Content starts
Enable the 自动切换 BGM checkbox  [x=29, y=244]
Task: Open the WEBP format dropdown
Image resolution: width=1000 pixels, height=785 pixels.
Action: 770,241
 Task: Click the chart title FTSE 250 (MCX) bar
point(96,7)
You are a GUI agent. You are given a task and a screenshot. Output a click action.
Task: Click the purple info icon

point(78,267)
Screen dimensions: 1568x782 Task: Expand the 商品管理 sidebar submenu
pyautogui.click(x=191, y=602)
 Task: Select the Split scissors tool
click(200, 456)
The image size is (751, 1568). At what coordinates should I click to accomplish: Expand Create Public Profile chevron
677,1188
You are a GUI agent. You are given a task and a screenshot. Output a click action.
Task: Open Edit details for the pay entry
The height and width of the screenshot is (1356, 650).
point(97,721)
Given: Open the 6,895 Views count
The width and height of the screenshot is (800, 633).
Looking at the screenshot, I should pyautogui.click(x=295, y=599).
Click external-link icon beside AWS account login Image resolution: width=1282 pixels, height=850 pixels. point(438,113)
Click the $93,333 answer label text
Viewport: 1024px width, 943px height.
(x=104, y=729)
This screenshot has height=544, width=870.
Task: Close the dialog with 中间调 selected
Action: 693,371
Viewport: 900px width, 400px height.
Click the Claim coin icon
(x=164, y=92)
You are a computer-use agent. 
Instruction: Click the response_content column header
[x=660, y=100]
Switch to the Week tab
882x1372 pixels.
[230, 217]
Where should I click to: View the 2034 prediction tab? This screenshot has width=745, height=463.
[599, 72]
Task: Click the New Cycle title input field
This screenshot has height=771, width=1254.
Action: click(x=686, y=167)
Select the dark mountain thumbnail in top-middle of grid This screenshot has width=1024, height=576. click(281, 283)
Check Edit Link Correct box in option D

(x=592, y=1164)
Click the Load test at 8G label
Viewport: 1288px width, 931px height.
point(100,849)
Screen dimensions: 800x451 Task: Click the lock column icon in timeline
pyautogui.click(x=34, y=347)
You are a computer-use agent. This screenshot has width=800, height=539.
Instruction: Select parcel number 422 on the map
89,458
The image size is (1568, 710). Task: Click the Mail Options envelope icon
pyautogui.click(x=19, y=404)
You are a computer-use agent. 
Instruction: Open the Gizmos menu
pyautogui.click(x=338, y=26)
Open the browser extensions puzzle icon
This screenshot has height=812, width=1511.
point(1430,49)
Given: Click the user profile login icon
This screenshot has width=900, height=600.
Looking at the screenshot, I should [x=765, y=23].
Content ends
Retype all of the entries shown above, exactly.

Enable the 自动切换 BGM checkbox  [x=29, y=244]
Task: Open the WEBP format dropdown
Image resolution: width=1000 pixels, height=785 pixels.
Action: 770,241
 Task: Click the chart title FTSE 250 (MCX) bar
point(96,7)
You are a GUI agent. You are given a task and a screenshot. Output a click action.
Task: Click the purple info icon

point(78,267)
Screen dimensions: 1568x782 Task: Expand the 商品管理 sidebar submenu
pyautogui.click(x=191, y=602)
 Task: Select the Split scissors tool
click(200, 456)
The image size is (751, 1568). At what coordinates should I click to accomplish: Expand Create Public Profile chevron
677,1188
You are a GUI agent. You are given a task and a screenshot. Output a click action.
Task: Open Edit details for the pay entry
The height and width of the screenshot is (1356, 650).
point(97,721)
Given: Open the 6,895 Views count
The width and height of the screenshot is (800, 633).
Looking at the screenshot, I should pyautogui.click(x=295, y=599).
Click external-link icon beside AWS account login Image resolution: width=1282 pixels, height=850 pixels. point(438,113)
Click the $93,333 answer label text
Viewport: 1024px width, 943px height.
(x=104, y=729)
This screenshot has height=544, width=870.
Task: Close the dialog with 中间调 selected
Action: 693,371
Viewport: 900px width, 400px height.
Click the Claim coin icon
(x=164, y=92)
You are a computer-use agent. 
Instruction: Click the response_content column header
[x=660, y=100]
Switch to the Week tab
882x1372 pixels.
[230, 217]
Where should I click to: View the 2034 prediction tab? This screenshot has width=745, height=463.
[599, 72]
Task: Click the New Cycle title input field
This screenshot has height=771, width=1254.
Action: click(x=686, y=167)
Select the dark mountain thumbnail in top-middle of grid This screenshot has width=1024, height=576. click(281, 283)
Check Edit Link Correct box in option D

(x=592, y=1164)
Click the Load test at 8G label
Viewport: 1288px width, 931px height.
point(100,849)
Screen dimensions: 800x451 Task: Click the lock column icon in timeline
pyautogui.click(x=34, y=347)
You are a computer-use agent. This screenshot has width=800, height=539.
Instruction: Select parcel number 422 on the map
89,458
The image size is (1568, 710). Task: Click the Mail Options envelope icon
pyautogui.click(x=19, y=404)
You are a computer-use agent. 
Instruction: Open the Gizmos menu
pyautogui.click(x=338, y=26)
Open the browser extensions puzzle icon
This screenshot has height=812, width=1511.
point(1430,49)
Given: Click the user profile login icon
This screenshot has width=900, height=600.
Looking at the screenshot, I should [x=765, y=23].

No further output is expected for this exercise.